§ **Problem to work on**:
In the records below, starting with the line that contains "You are a GUI" and going on through the line that contains "Action: (264, 246)", lay out only those lines as a Markdown table with the columns Row and Line, numbering each row and leaving out blank lines.

▼▼▼

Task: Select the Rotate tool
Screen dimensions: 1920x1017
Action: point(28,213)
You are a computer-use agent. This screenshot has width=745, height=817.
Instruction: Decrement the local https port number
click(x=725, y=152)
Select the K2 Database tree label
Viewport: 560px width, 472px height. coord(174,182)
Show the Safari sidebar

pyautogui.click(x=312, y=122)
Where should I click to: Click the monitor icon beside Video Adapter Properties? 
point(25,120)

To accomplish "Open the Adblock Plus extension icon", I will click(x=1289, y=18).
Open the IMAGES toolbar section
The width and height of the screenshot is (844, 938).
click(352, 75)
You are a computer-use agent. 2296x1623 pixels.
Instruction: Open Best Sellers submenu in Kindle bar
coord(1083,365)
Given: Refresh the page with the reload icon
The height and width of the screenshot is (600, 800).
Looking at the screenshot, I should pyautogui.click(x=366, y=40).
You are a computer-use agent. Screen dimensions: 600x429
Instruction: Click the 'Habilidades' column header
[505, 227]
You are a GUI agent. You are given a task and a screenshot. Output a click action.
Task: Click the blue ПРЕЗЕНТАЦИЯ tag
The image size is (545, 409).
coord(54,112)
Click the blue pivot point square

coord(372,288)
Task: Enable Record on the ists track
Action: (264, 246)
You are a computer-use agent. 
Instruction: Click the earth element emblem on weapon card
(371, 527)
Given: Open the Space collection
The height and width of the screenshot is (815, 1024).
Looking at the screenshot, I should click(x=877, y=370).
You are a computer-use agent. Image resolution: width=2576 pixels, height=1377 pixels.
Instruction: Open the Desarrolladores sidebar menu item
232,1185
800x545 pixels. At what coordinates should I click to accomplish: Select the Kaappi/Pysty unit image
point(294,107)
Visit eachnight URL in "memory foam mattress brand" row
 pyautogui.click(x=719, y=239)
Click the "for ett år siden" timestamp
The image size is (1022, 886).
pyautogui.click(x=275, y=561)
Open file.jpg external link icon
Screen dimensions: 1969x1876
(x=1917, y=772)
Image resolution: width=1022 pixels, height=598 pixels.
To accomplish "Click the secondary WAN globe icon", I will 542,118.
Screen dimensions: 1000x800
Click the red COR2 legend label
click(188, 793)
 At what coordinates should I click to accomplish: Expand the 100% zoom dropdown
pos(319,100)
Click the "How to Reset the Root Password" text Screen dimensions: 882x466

▲▲▲

§ **Solution for this task**:
| Row | Line |
|---|---|
| 1 | You are a GUI agent. You are given a task and a screenshot. Output a click action. |
| 2 | Task: Click the blue ПРЕЗЕНТАЦИЯ tag |
| 3 | The image size is (545, 409). |
| 4 | coord(54,112) |
| 5 | Click the blue pivot point square |
| 6 | coord(372,288) |
| 7 | Task: Enable Record on the ists track |
| 8 | Action: (264, 246) |